Exercise goal:
From the line containing "Where should I" down to the last line of the entries, print each line exactly and leave the pictures out.

[Collected data entries]
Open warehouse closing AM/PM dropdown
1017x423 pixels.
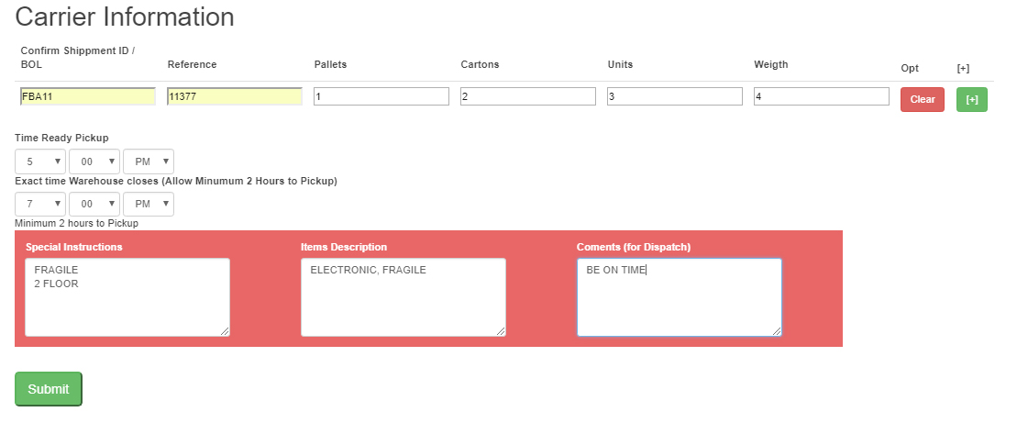click(149, 204)
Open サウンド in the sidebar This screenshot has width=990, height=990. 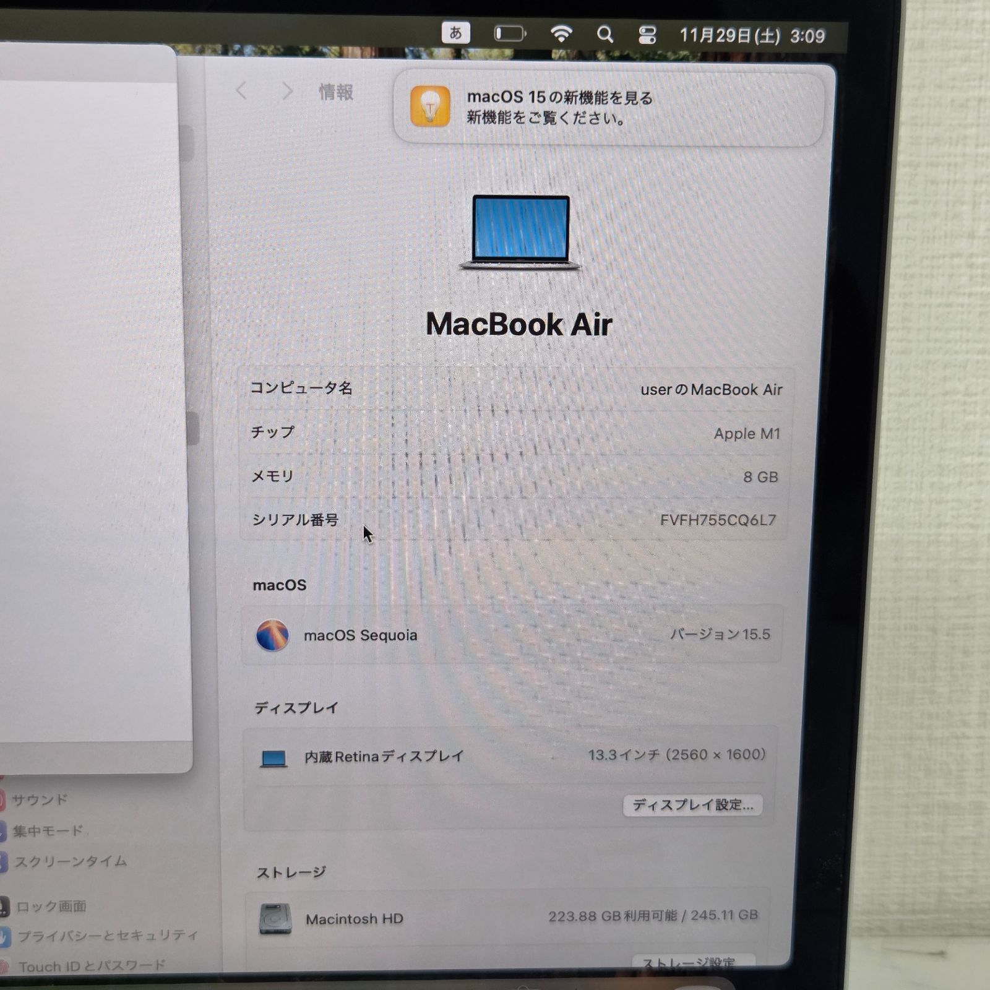point(40,799)
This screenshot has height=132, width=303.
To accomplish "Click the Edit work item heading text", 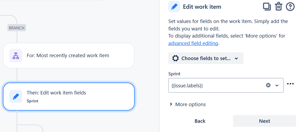I will tap(202, 7).
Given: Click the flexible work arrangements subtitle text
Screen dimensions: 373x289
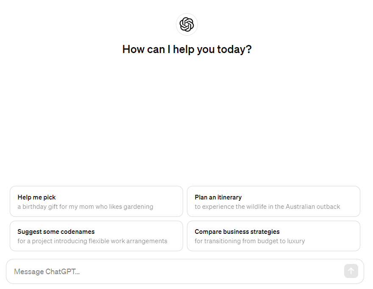Looking at the screenshot, I should point(92,241).
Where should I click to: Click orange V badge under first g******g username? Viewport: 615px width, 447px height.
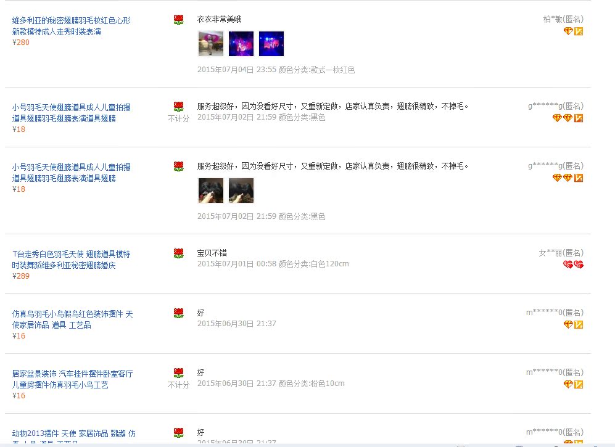(579, 118)
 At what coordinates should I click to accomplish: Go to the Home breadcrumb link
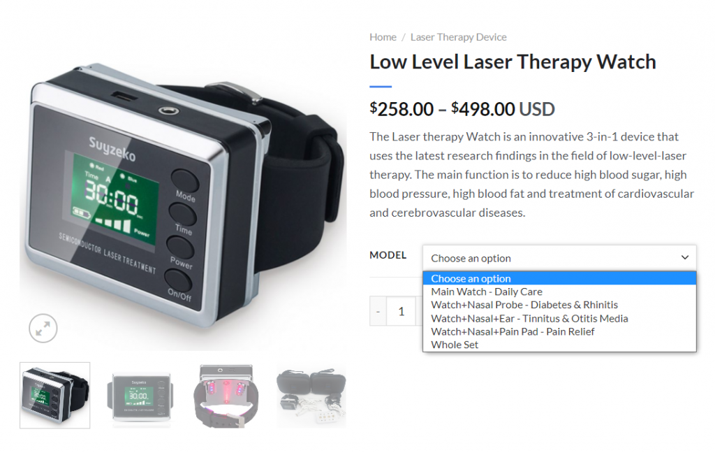pyautogui.click(x=383, y=37)
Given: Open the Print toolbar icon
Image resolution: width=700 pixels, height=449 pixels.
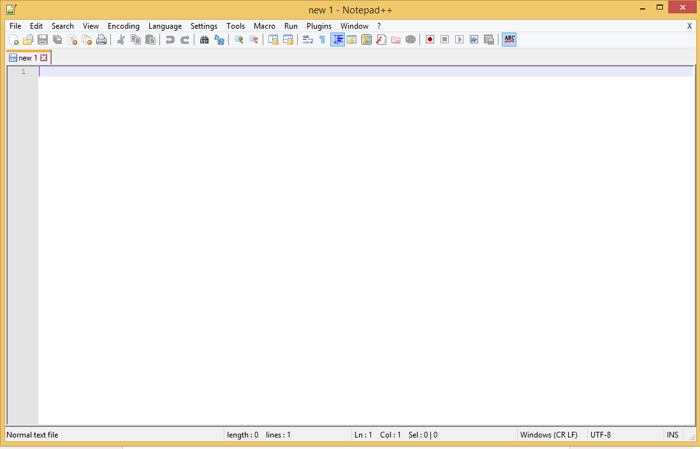Looking at the screenshot, I should (x=101, y=39).
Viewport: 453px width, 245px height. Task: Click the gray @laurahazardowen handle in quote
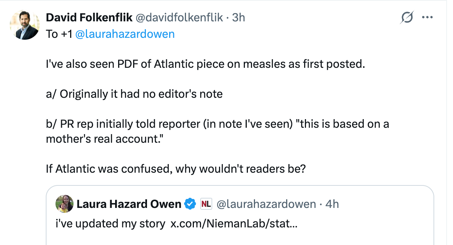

Exercise solution:
Where should I click to: Click orange V badge under first g******g username? Viewport: 615px width, 447px height.
(579, 118)
 At what coordinates should I click to accomplish: Go to the Home breadcrumb link
pyautogui.click(x=383, y=37)
Given: Open the Print toolbar icon
Image resolution: width=700 pixels, height=449 pixels.
Looking at the screenshot, I should (x=101, y=39).
Viewport: 453px width, 245px height. Task: Click the gray @laurahazardowen handle in quote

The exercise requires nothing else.